4. DNS reconfiguration
DNS or the Domain Name Server converts IP addresses into readable web addresses. If your Mac cannot connect to your Wi-Fi, this step can help address Internet connectivity issues. First, you need to go to the Network screen and click the Advanced button. Then, you have to click on the DNS tab and select the plus sign to add a new DNS server. After that, you have to add the IP address and whenever you are ready, click OK.
There are times when the given DNS for a service provider doesn’t work, which might be why you cannot connect to the Internet. You can use free public DNS to test this theory.
5. Turn off the Bluetooth
Sometimes, Bluetooth devices interfere with Wi-Fi as they’re both dependent on radio frequencies. So, if nothing else is working, you can consider turning off your Bluetooth and see if the issue resolves itself. To disconnect the Bluetooth, go to the Apple Menu > click System Preferences > click Bluetooth > turn off Bluetooth.
6. Prevent physical router interference
A router sends electronic waves, and it may get impeded by rows of metal filing cabinets, thick walls, or other large blockages. Such interference might be the reason why your Wi-Fi isn’t working. You need to move the router to a more central and open location. You can even consider reducing the distance between the router and your computer.

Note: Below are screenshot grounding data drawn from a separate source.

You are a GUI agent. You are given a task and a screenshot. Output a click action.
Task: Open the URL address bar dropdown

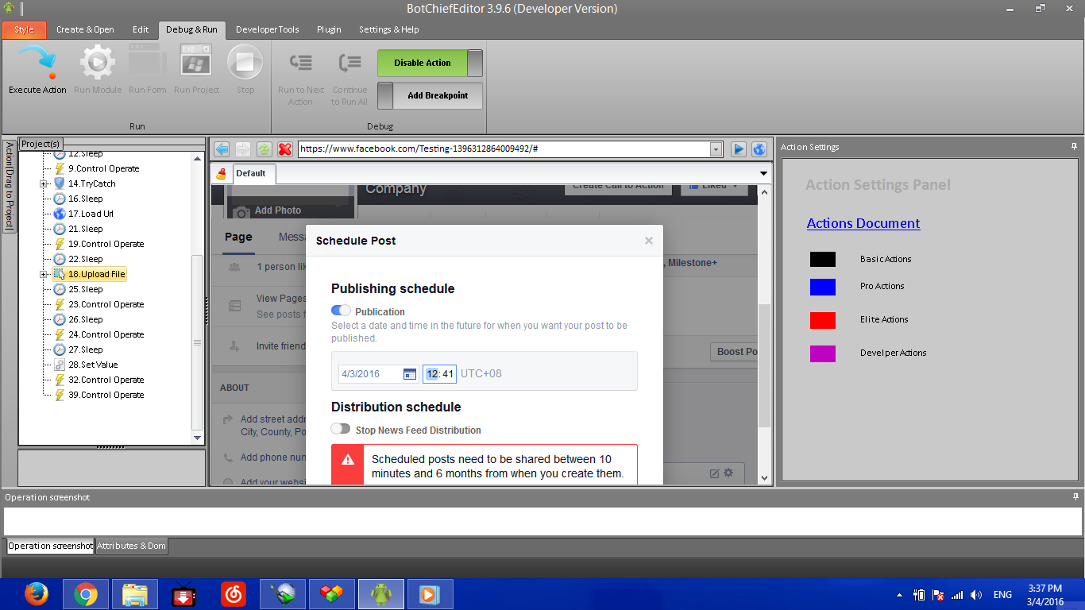point(716,149)
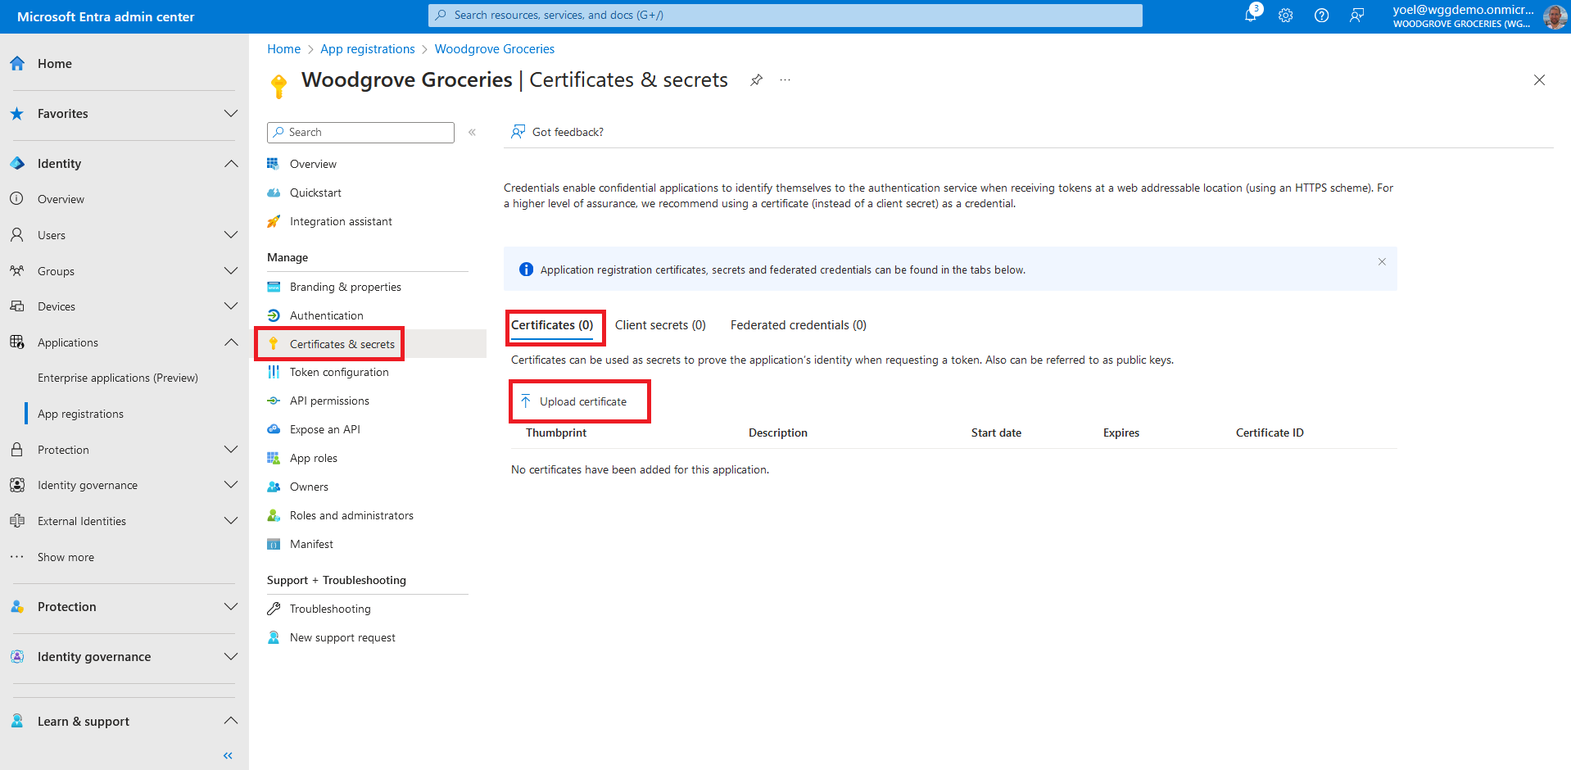Switch to the Client secrets tab

(660, 325)
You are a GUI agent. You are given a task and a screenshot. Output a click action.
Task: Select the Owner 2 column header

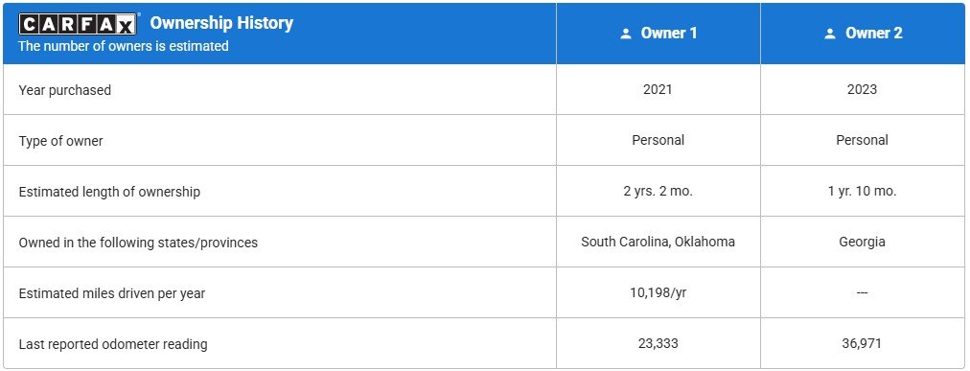point(863,34)
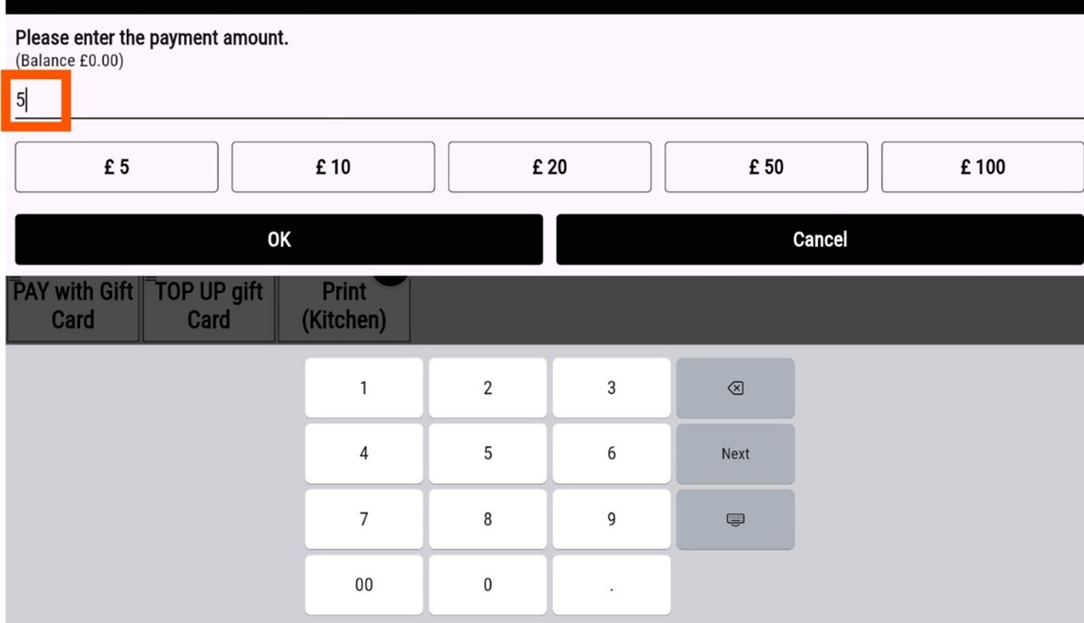Select the £ 50 preset amount

tap(766, 167)
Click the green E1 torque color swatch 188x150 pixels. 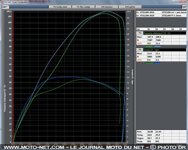[x=149, y=63]
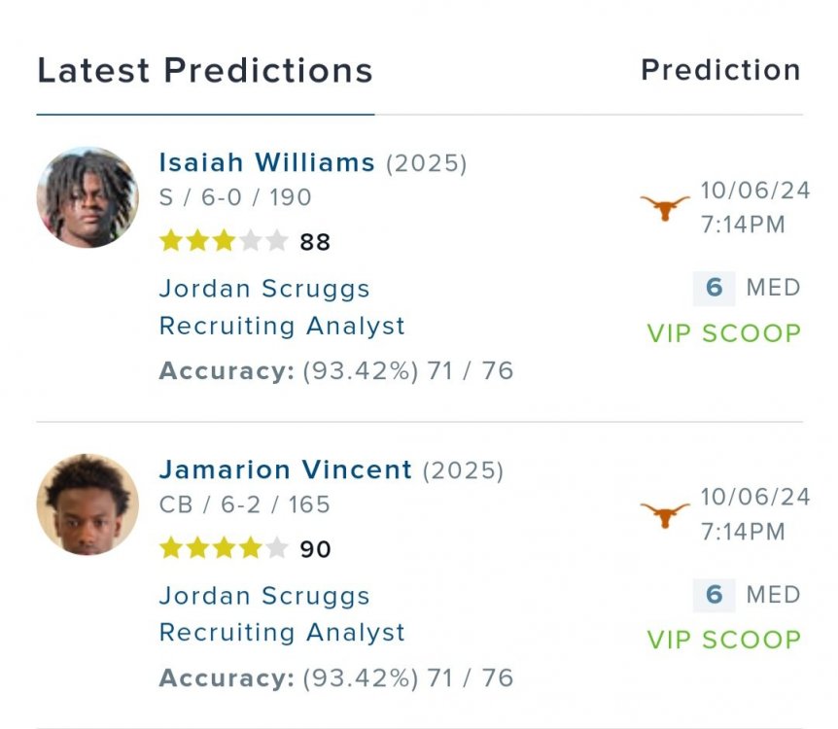
Task: Click the confidence badge 6 for Isaiah Williams
Action: [714, 288]
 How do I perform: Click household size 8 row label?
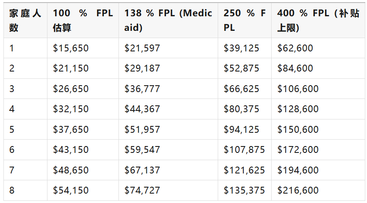coord(12,191)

If you can’t seem to bring the router closer to you, purchase an extension.
7. Restart your router
Wi-Fi problems are not only related to your Mac, but the actual issue might lie with your router. You must switch it off and turn it on again. Powercycle your router by disconnecting it from power for about thirty seconds and plugging it back in.
8. Forget the Network and reconnect
Sometimes, forcing your MacBook to forget the Network might come in handy. Switch off Airport and go to System Preferences > select Network> click Wi-Fi, and on the left, click Advanced. Then, choose the Network you want to forget and press the minus sign. After that, agree to Remove the Network.
Once you’ve done this, all of your Apple devices using your iCloud keychain will disconnect from the Network. Then, you can try connecting to the Network by adding the password when prompted.
Still no luck with Wi-Fi on your Mac?
It might be that you’re digging in all the wrong places, and the problem is actually with your Internet Service Provider. So you need to contact your ISP and find out if there’s some issue on their end that makes you face connectivity issues. Alternatively, it might be a problem with your Mac, and you need to tidy your system.
You can check if there’s any pending macOS update that you haven’t installed or if your system is functioning too slowly. It would be a good idea to clean your Mac, free some space and then connect to your Wi-Fi network.